Obiettivo » Elenca tutte le misure che Mangiacavalli propone nel testo fornito contro la violenza nelle strutture sanitarie.

Testo fornito »
=====

Contro la violenza di genere sui luoghi di lavoro servono iniziative concrete, che ricalchino quelle necessarie per combattere le aggressioni in generale agli operatori sanitari.

Barbara Mangiacavalli, presidente della Federazione nazionale degli Ordini delle professioni infermieristiche, partecipando al tavolo sulla violenza di genere nei luoghi di lavoro, in occasione della terza Giornata nazionale della salute della donna organizzata dal ministero della Salute a Roma, ha illustrato una serie di iniziative possibili. Anche considerando che gli infermieri sono per il 77,42% donne (in alcune regioni si supera il 90%) e, quindi, le misure indicate per prevenire la violenza sui posti di lavoro, pur avendo valenza generale per tutti gli operatori, sono mirate a una vera e propria tutela di genere.

“Riteniamo – ha detto Mangiacavalli – che, dal punto di vista legislativo, si debbano prevedere norme per assicurare tolleranza zero verso la violenza nelle strutture sanitarie, con inasprimento delle pene, affinché chi la compie sappia (quindi, massima informazione) di stare perpetrando un reato severamente punibile”.

Tra le cause che forse è possibile attenuare, secondo Mangiacavalli, c’è sicuramente l’eccesso di attesa per una prestazione sanitaria, soprattutto nei pronto soccorso, dove si assumono a volte tempistiche davvero stressanti: “Immaginiamo, per questo, meccanismi già collaudati in alcune Regioni benchmark, con sistemi di smistamento alternativi, come ad esempio il See&Treat (di fatto, ambulatori di primo soccorso infermieristico), per alleggerire le file degli interventi a bassa intensità di cura e ridurre la tensione e la reattività dei pazienti”.

=====

Materiale estratto »
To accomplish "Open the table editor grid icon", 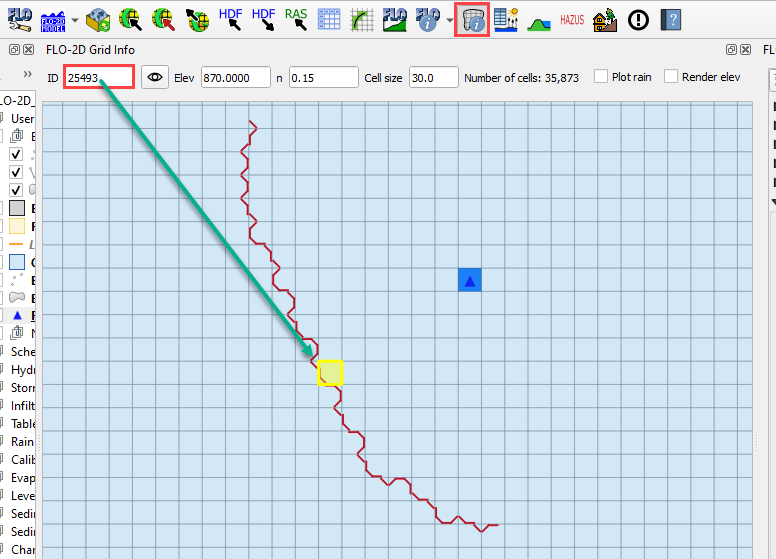I will [x=329, y=19].
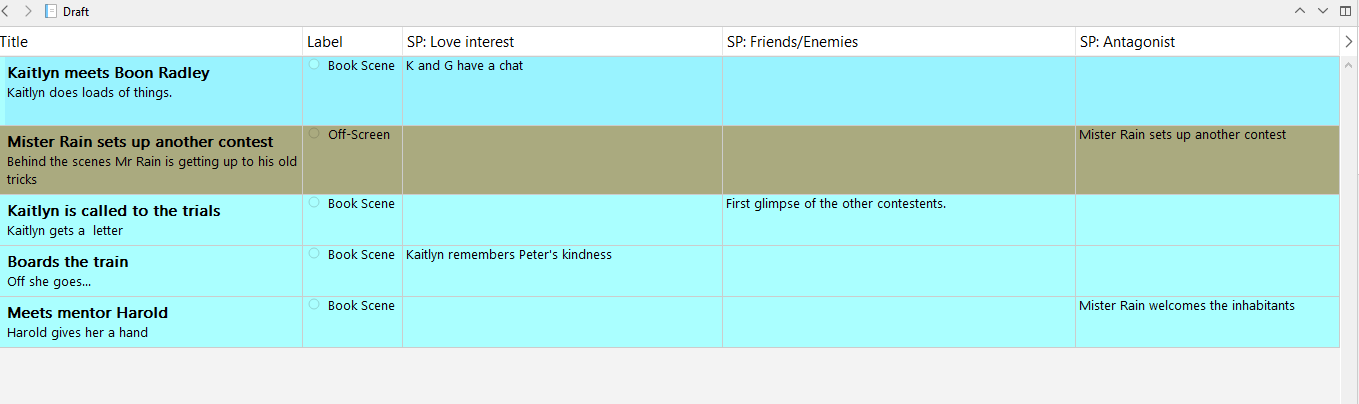Click the label circle for Kaitlyn meets Boon Radley
Viewport: 1359px width, 404px height.
coord(314,64)
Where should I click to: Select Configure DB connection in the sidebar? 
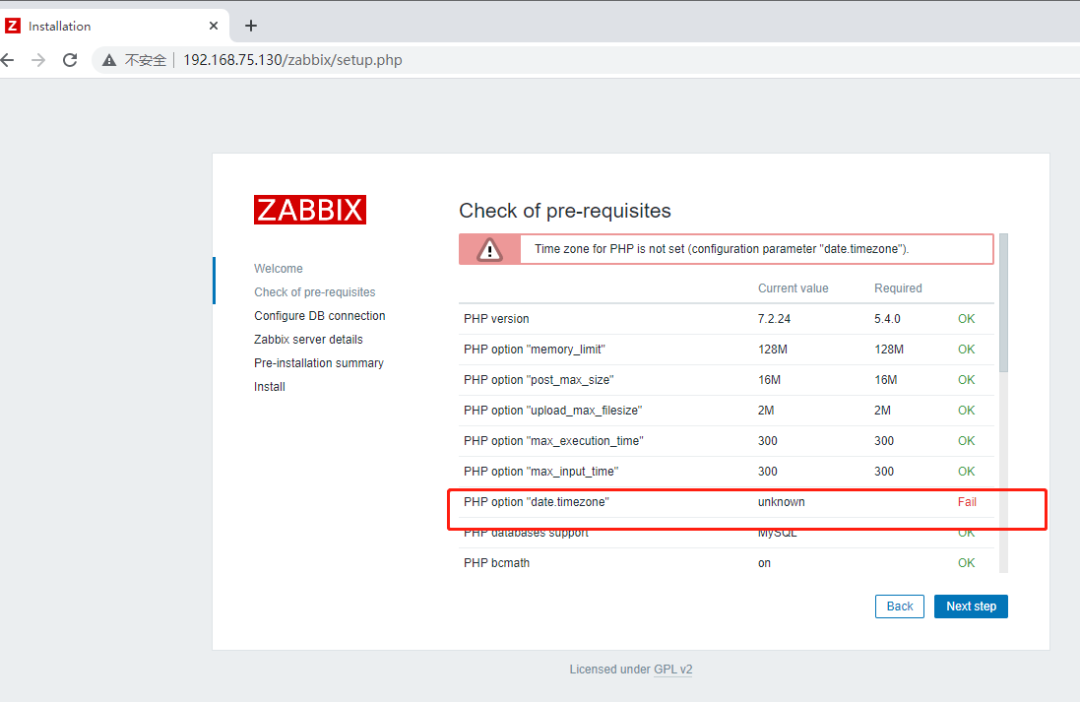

=====

Risultato »
- Norme che assicurino tolleranza zero verso la violenza nelle strutture sanitarie
- Inasprimento delle pene
- Massima informazione, affinché chi compie violenza sappia di commettere un reato severamente punibile
- Sistemi di smistamento alternativi, come il See&Treat, per alleggerire le file degli interventi a bassa intensità di cura